O Conselho Nacional de Justiça, considerando a Arguição de Descumprimento de Preceito Fundamental 347, lançou o Plano Nacional para o Enfrentamento do Estado de Coisas Inconstitucional nas Prisões Brasileiras, conhecido como “Pena Justa”.
Na aludida ação o Supremo Tribunal Federal reconheceu “a violação massiva de direitos fundamentais no sistema prisional brasileiro. Com a conclusão do julgamento da Arguição de Descumprimento de Preceito Fundamental (ADPF) 347, o Tribunal deu prazo de seis meses para que o governo federal elabore um plano de intervenção para resolver a situação, com diretrizes para reduzir a superlotação dos presídios, o número de presos provisórios e a permanência em regime mais severo ou por tempo superior ao da pena”.
Trocando em miúdos, reconheceu a Excelsa Corte que ocorrem constantemente violações de direitos humanos nas unidades prisionais, que apresentam diversas condições que não atendem ao mínimo necessário para que o preso seja tratado com dignidade, tais como precariedade de infraestrutura, higiene e alimentação, atendimento insuficiente em saúde, superlotação, insuficiência na gestão processual das pessoas apenadas e relatos de tortura e maus tratos.

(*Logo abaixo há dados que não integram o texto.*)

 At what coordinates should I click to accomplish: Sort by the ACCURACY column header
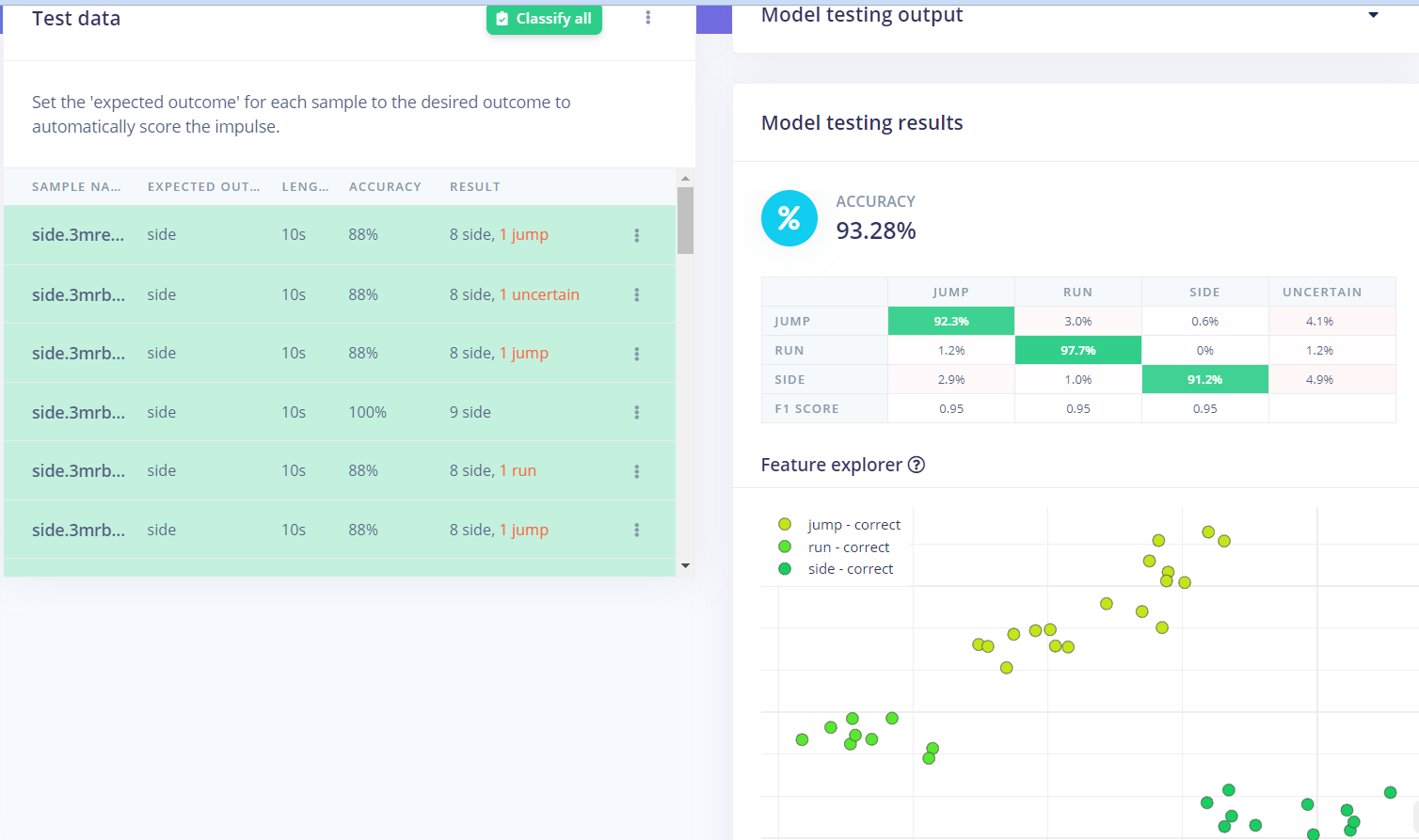click(x=385, y=187)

Confesso que dá medo do que pode sair deste programa, considerando o histórico de seus idealizadores.
Não defendo de maneira nenhuma que qualquer sentenciado seja tratado de forma desumana ou degradante nas prisões, mas, do mesmo modo, não posso concordar que sob esse pretexto presos sejam colocados em liberdade sem que ainda estejam em condições de retornar ao convívio social, pondo em risco ou mesmo ferindo os direitos humanos dos membros da sociedade ordeira.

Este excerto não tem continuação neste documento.